What this task involves:
Would you retype the line that contains "You are a computer-use" and all lines following it to the end of the entries below, exactly and without pictures?

Records from a dataset:
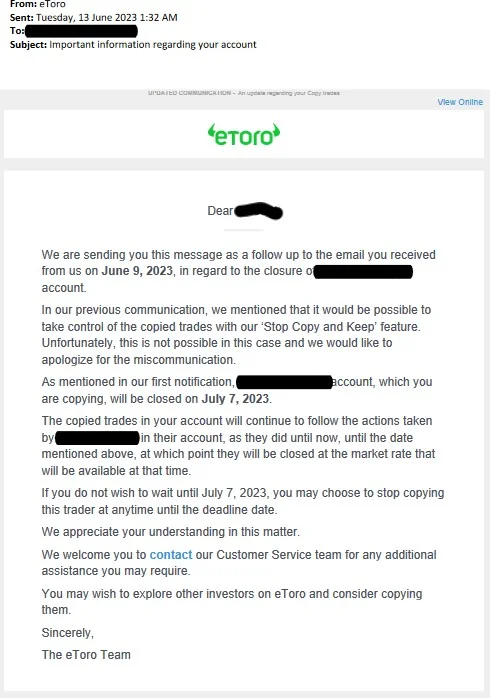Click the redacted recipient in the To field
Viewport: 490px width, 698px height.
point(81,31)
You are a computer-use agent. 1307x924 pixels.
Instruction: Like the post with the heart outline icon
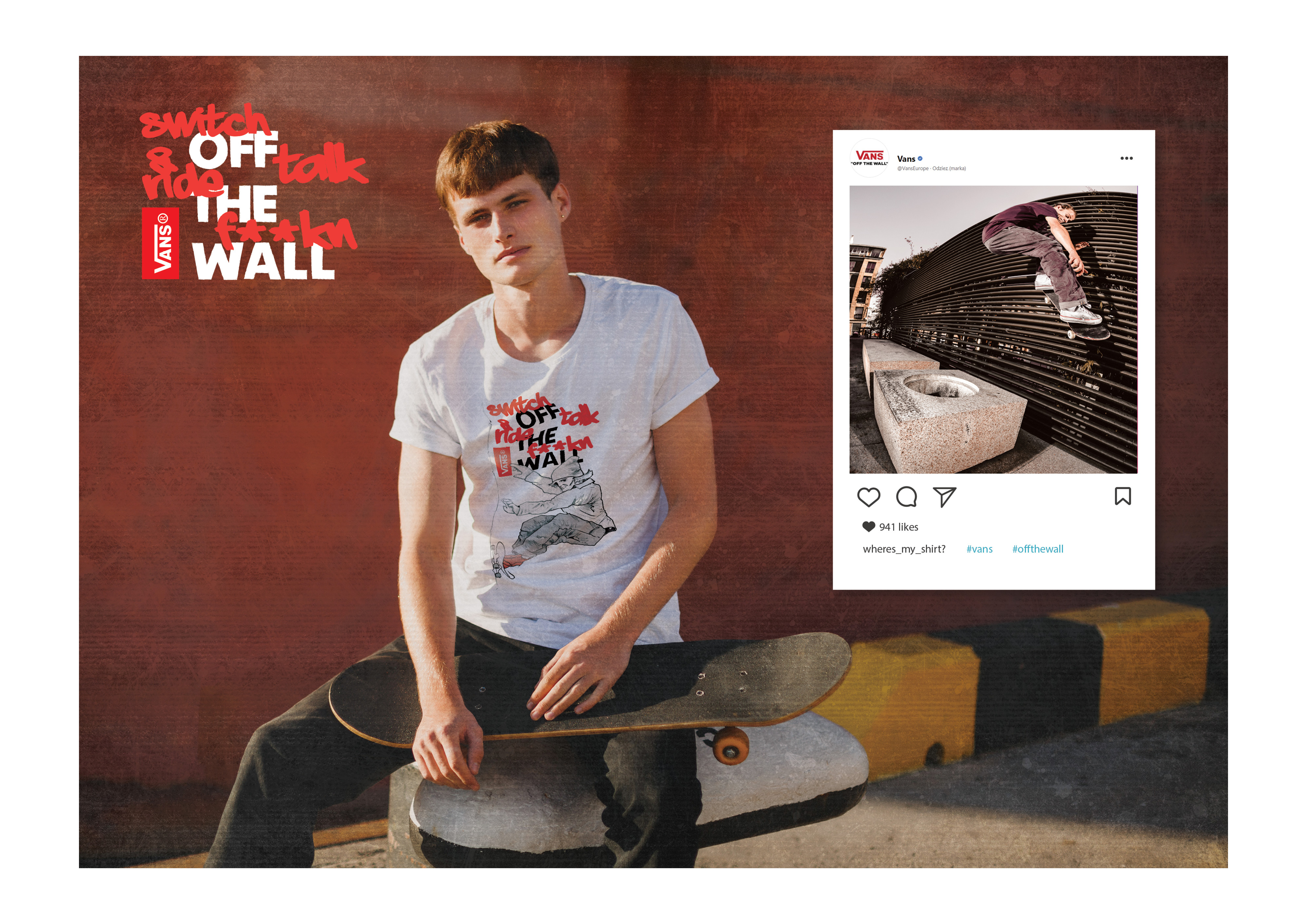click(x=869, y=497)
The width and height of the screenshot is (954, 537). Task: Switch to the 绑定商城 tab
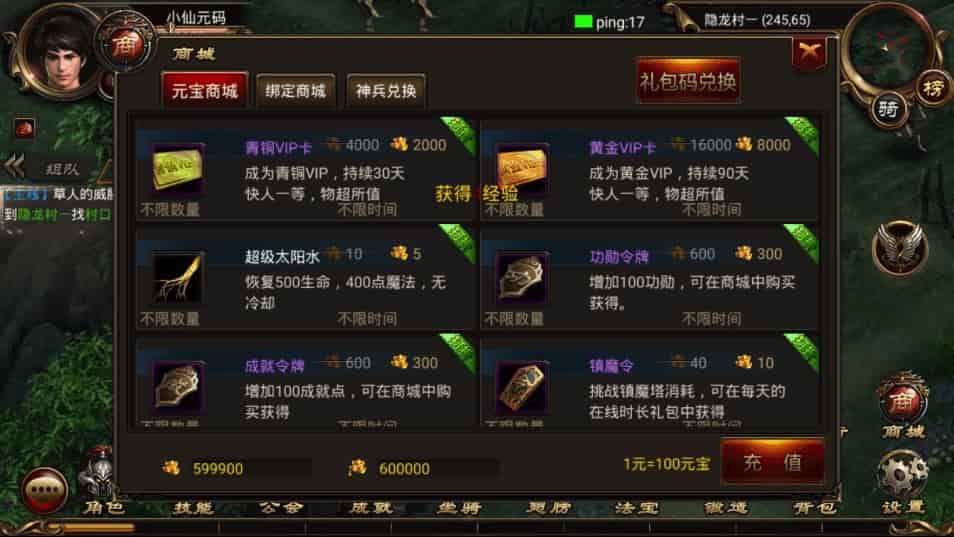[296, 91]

Worked solution:
You are a computer-use agent. 1307x924 pixels.
Instruction: Like the post with the heart outline icon
click(x=869, y=497)
The width and height of the screenshot is (954, 537). Task: Switch to the 绑定商城 tab
[296, 91]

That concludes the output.